BSMB, the private equity affiliate of The Bear Stearns Companies Inc. (NYSE: BSC), invests private equity capital in compelling leveraged buyouts, recapitalizations and growth capital opportunities alongside superior management teams. BSMB focuses on making control or entrepreneur-driven investments, principally in middle-market retail, financial services and consumer products companies. Since its formation in 1997, BSMB has been an investor in over 50 portfolio companies. BSMB manages nearly $5 billion of private equity capital, including its new $2.7 billion institutional fund and capital dedicated to its affiliate, Bear Growth Capital Partners. Investments by BSMB include: ACA Capital Holdings (NYSE: ACA), Alter Moneta, Balducci's, CamelBak Products, Caribbean Financial Group, Cavalry Investments, Churchill Financial Holdings, Dairyland, Everything But Water, Harlem Furniture, Ironshore Inc., Multi Packaging Solutions, New York & Company (NYSE: NWY), PlayCore Holdings, Seven For All Mankind, Stuart Weitzman, Transamerican Auto Parts Company and The Vitamin Shoppe. More information about BSMB is available at www.bsmb.com.



* * * * * * * * * * * *

Safe Harbor Statement under the Private Securities Litigation Reform Act of 1995: We believe statements in this release looking forward in time involve risks and uncertainties.
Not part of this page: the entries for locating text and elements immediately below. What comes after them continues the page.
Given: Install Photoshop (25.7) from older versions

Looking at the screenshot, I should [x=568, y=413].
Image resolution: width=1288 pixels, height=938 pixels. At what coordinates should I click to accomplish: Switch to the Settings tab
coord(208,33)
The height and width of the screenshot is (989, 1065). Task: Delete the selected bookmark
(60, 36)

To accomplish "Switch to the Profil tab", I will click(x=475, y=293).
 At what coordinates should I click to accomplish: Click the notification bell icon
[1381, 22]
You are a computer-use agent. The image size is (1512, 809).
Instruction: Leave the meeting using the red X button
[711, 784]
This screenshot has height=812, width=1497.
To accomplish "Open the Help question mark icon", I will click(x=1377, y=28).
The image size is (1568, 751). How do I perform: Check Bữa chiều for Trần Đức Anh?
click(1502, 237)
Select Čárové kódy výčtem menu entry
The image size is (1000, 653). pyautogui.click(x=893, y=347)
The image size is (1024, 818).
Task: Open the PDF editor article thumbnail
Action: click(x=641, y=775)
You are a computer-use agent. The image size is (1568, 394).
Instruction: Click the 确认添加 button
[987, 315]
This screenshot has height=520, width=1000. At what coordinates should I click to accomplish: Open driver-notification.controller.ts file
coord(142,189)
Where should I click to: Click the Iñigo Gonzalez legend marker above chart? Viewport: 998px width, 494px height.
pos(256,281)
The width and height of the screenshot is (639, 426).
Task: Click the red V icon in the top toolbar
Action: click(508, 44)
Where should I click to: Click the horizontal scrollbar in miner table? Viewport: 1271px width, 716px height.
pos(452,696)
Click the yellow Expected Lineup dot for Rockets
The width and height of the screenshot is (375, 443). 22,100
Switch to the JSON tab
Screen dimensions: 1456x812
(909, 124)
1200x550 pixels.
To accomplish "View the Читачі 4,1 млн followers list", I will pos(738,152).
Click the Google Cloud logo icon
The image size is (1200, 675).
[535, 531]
The following factors, among others, could adversely effect our business, operations and financial condition causing our actual results to differ materially from those expressed in any forward-looking statements: the Company’s history of net losses and substantial interest expense since its 1998 recapitalization; the Company’s need for substantial cash to operate and expand its business as planned; the Company’s substantial outstanding debt and debt service obligations; restrictions imposed by the terms of the Company’s debt; the Company’s ability to effect change in the manner in which healthcare providers traditionally procure medical equipment; the Company’s relationships with certain key suppliers and any adverse developments concerning these suppliers; the absence of long-term commitments with customers; the Company’s ability to renew contracts with group purchasing organizations; the write-off or acceleration of the amortization of goodwill; the Company’s ability to acquire adequate insurance to cover claims; the fluctuation in our quarterly operating results; adverse regulatory developments affecting, among other things, the ability of our customers to obtain reimbursement of payments made to the Company; changes and trends in customer preferences, including increased purchasing of movable medical equipment; difficulties or delays in our continued expansion into certain markets and developments of new markets; additional credit risks in increasing business with home care providers and nursing homes; consolidations in the healthcare industry; unanticipated costs or difficulties or delays in implementing the components of our strategy and plan and possible adverse consequences relating to our ability to successfully integrate recent acquisitions; effect of and changes in economic conditions, including inflation and monetary conditions; actions by competitors; and the availability of and ability to retain qualified personnel. These and other risk factors are detailed in the Company’s Securities and Exchange Commission filings.